§ Text segment
━━━━━━━━
Due to government restrictions and social distancing recommendations, all our networking events in Tokyo, Singapore, Hong Kong and Australia are currently on hold. We are monitoring the situation and hope to be able to resume our event schedule soon.
Monthly Archives: July 2014
Michael Garrow and Johannes Kaps have taken another big step by selling a stake in their business, HS Group, to TPG Capital. HS Group is focused on seeding new Asian hedge fund managers.
Stephen Fisher, Chairman and CIO, First Degree Global Asset Management
Three years ago Stephen “Fish” Fisher, aka DJ Dr Fish, left JP Morgan after a couple of decades at the firm to set up his own fund in Singapore. Fish is now the Chairman and CIO of First Degree Global Asset Management. HFC’s Stefan Nilsson decided that it was a good time to have a chat with Fish about running money, house music, shovelling snow, what gets him out of bed in the morning, aircraft leasing and fishing for absolute returns.
Tell us about your journey from Australia, via a distinguished international JP Morgan career to setting up your own fund in Singapore.
After finishing my undergrad in Sydney, I baulked at getting a job so I gained entrance to grad school in Rochester, New York. I turned up without an overcoat, which was a big mistake since Rochester is in the snowbelt. It was cold and I spent five winters shovelling snow. I promised myself that when I graduated I would live in the tropics. I started, dirt poor, in New York City working for JPMorgan Asset Management and they eventually gave me the opportunity to move to the tropics, i.e. Singapore! From day one at JPMAM I really wanted to re-engineer the investment process but it is difficult to change the course of a supertanker. A few years ago I opted to start my own fund in the tropics and shape an investment process that is exactly how I think money should be managed.
You have now run your own fund for three years. Please explain your investment strategy and investment process.
━━━━━━━━
§ Input data
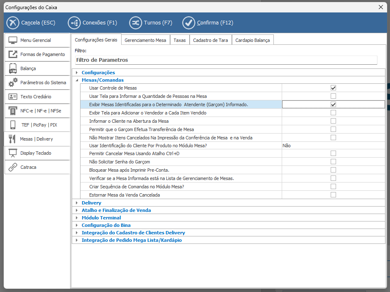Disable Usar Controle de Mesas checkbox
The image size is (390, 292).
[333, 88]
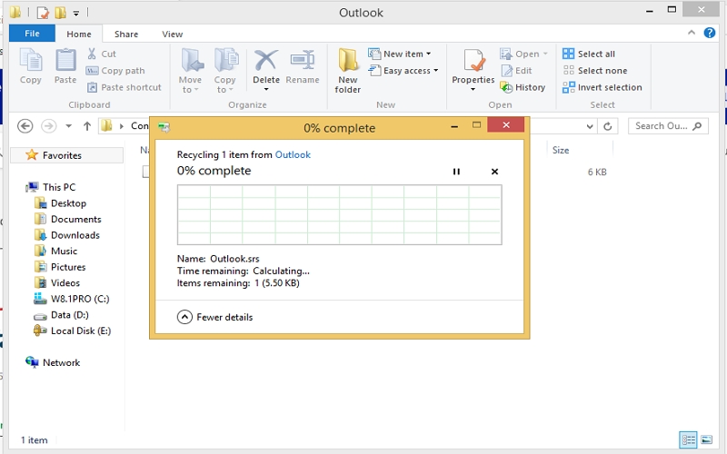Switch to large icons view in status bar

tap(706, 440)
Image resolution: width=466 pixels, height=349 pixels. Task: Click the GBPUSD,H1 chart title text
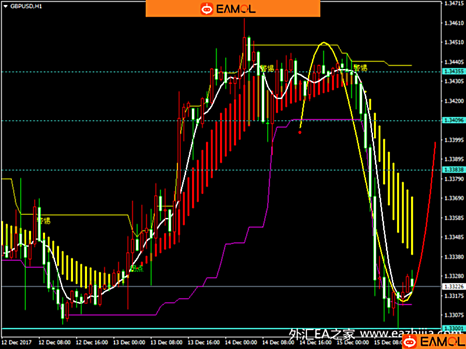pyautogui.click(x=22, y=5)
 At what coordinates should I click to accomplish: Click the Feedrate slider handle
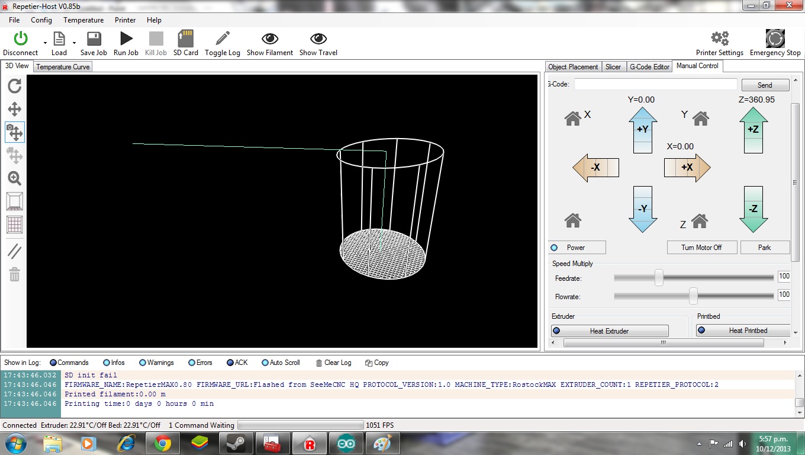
━━━━━━━━
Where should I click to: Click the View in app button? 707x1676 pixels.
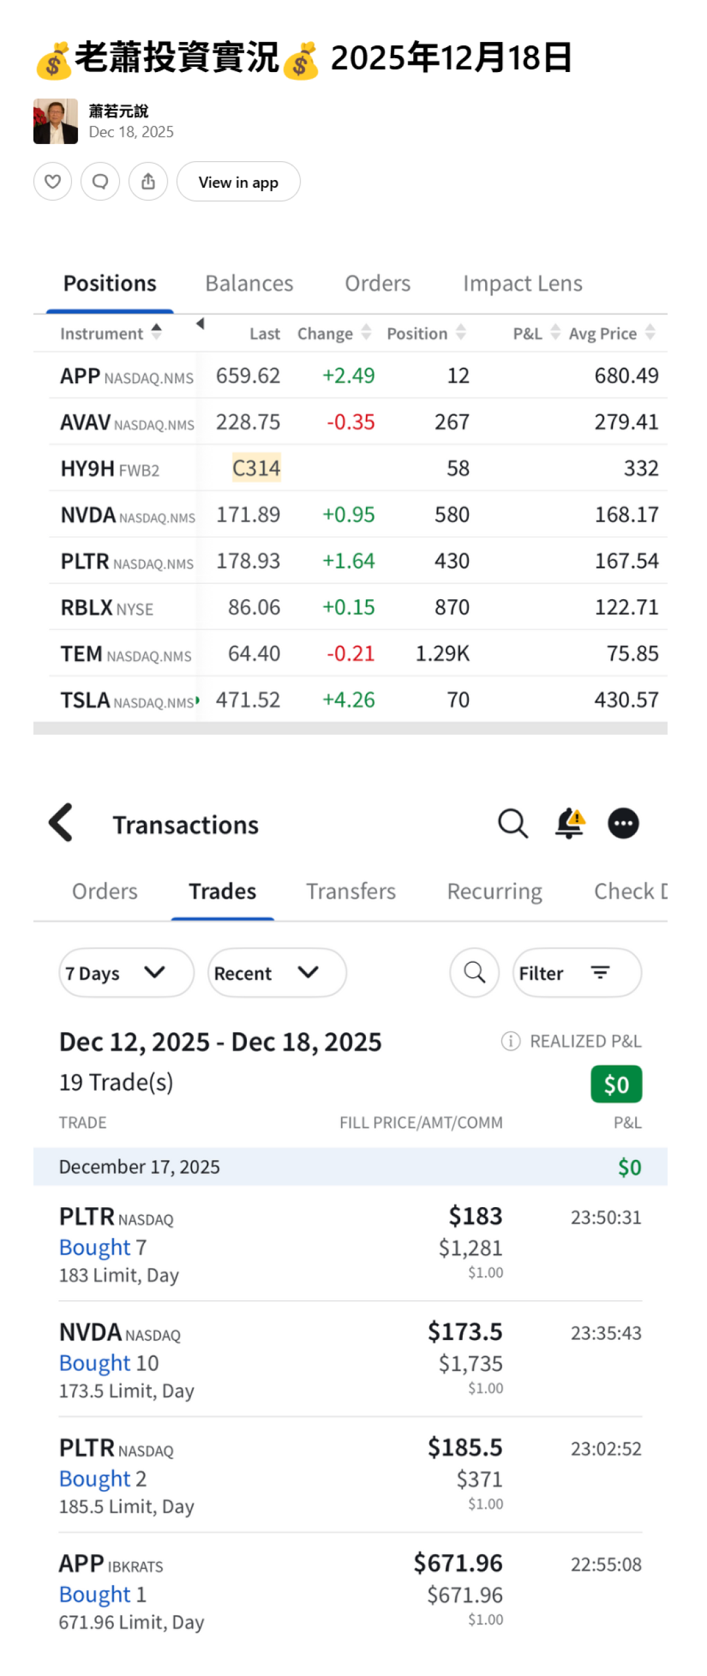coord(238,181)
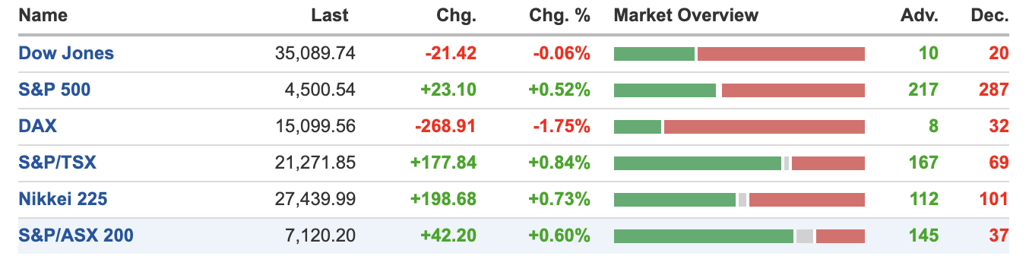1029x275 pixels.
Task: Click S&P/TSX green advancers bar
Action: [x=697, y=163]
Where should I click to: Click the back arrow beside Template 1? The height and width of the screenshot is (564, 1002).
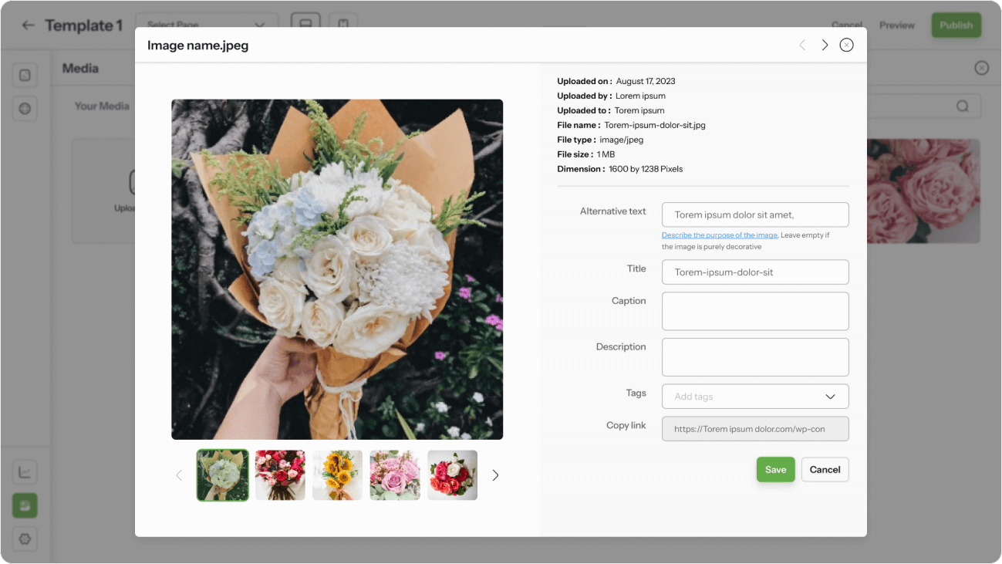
━━━━━━━━
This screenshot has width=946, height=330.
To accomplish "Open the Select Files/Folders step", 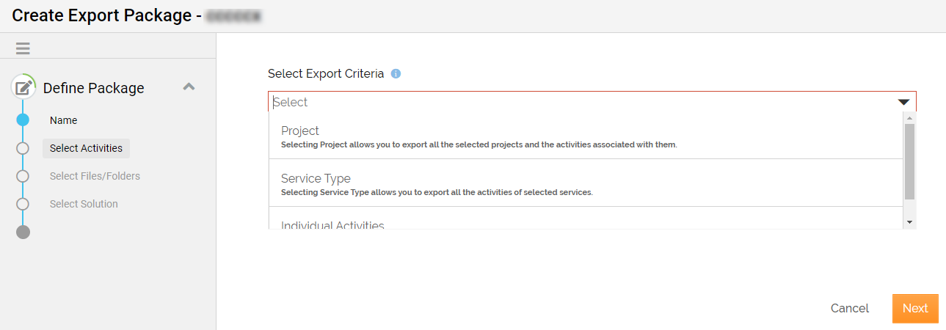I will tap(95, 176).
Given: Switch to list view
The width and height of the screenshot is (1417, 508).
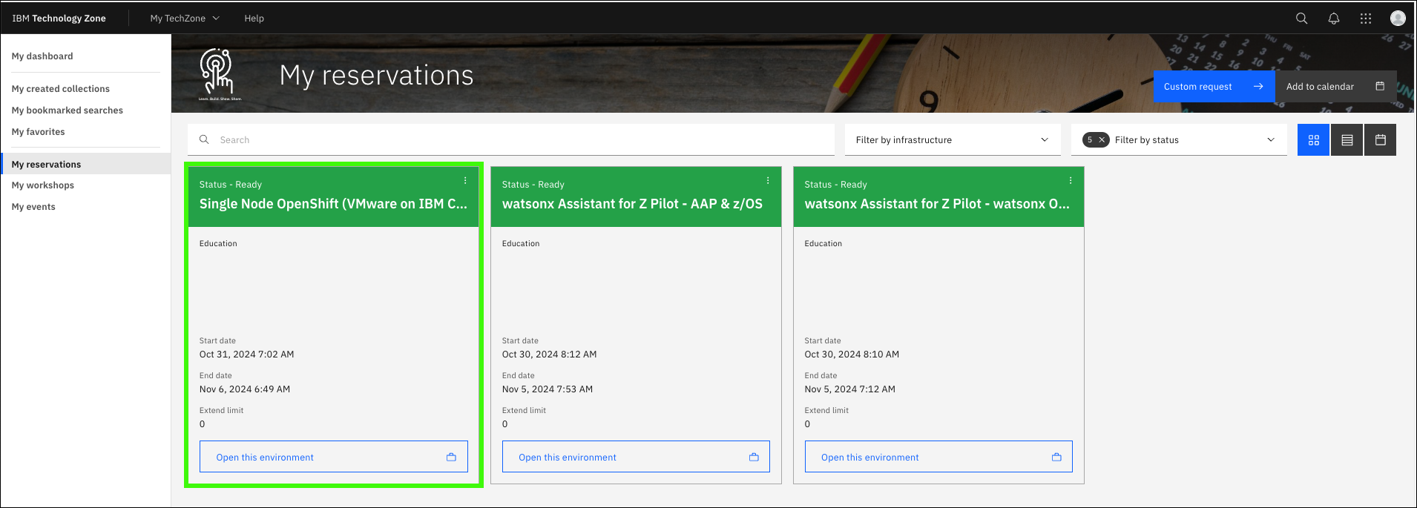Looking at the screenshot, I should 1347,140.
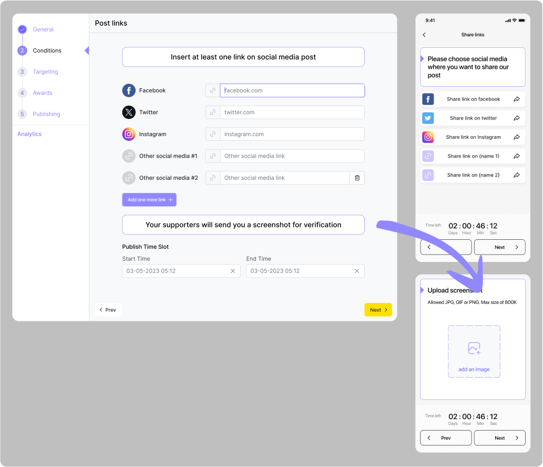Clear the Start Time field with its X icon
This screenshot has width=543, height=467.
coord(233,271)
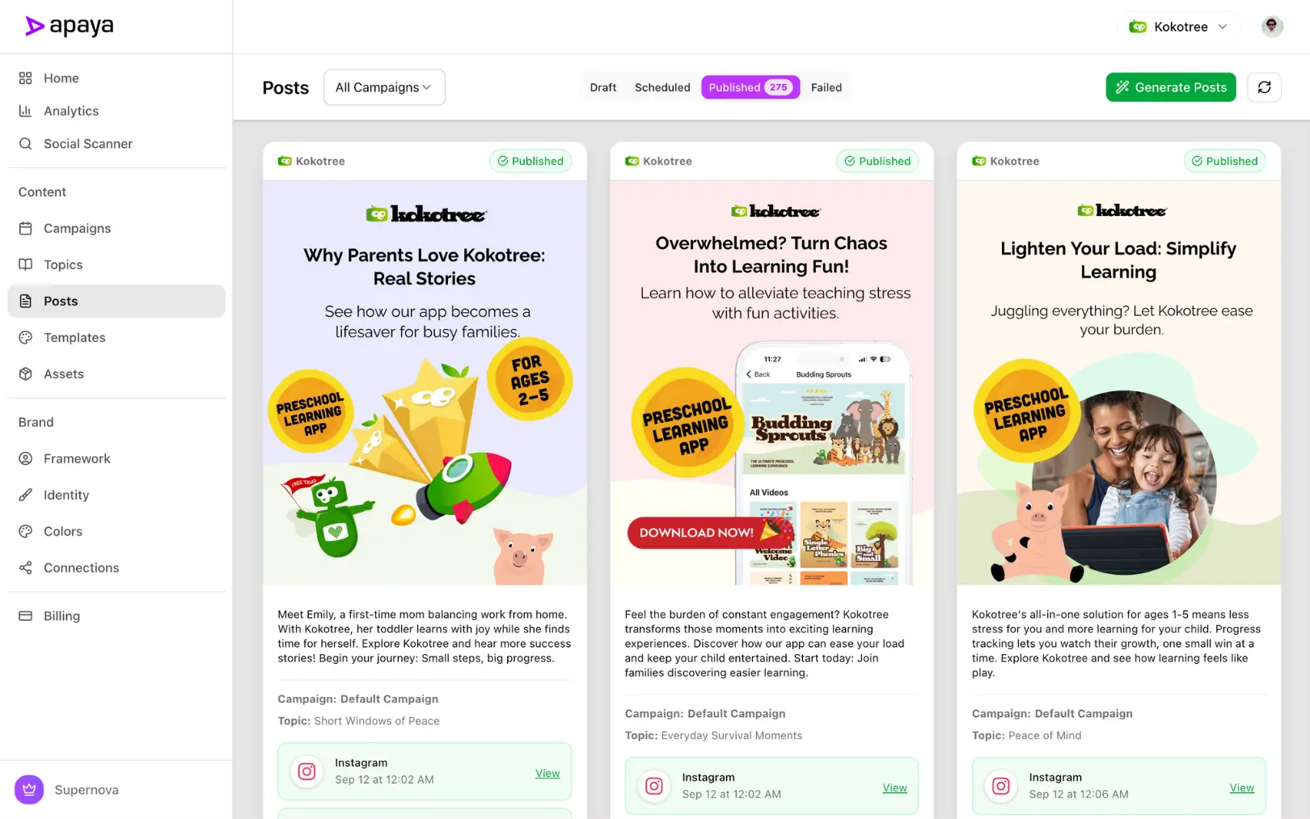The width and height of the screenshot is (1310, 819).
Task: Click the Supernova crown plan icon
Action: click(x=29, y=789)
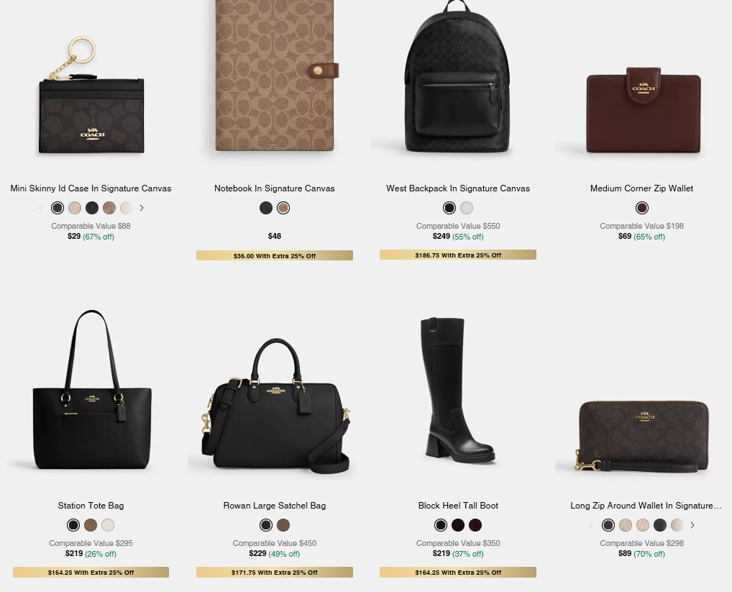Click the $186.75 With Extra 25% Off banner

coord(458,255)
━━━━━━━━
§ Task objective
Reproduce the part of the hedge fund text that begins with the words containing "Monthly Archives: July" and ends with "hedge fund managers.". Answer from the hedge fund text only.

§ Your solution
Monthly Archives: July 2014
Michael Garrow and Johannes Kaps have taken another big step by selling a stake in their business, HS Group, to TPG Capital. HS Group is focused on seeding new Asian hedge fund managers.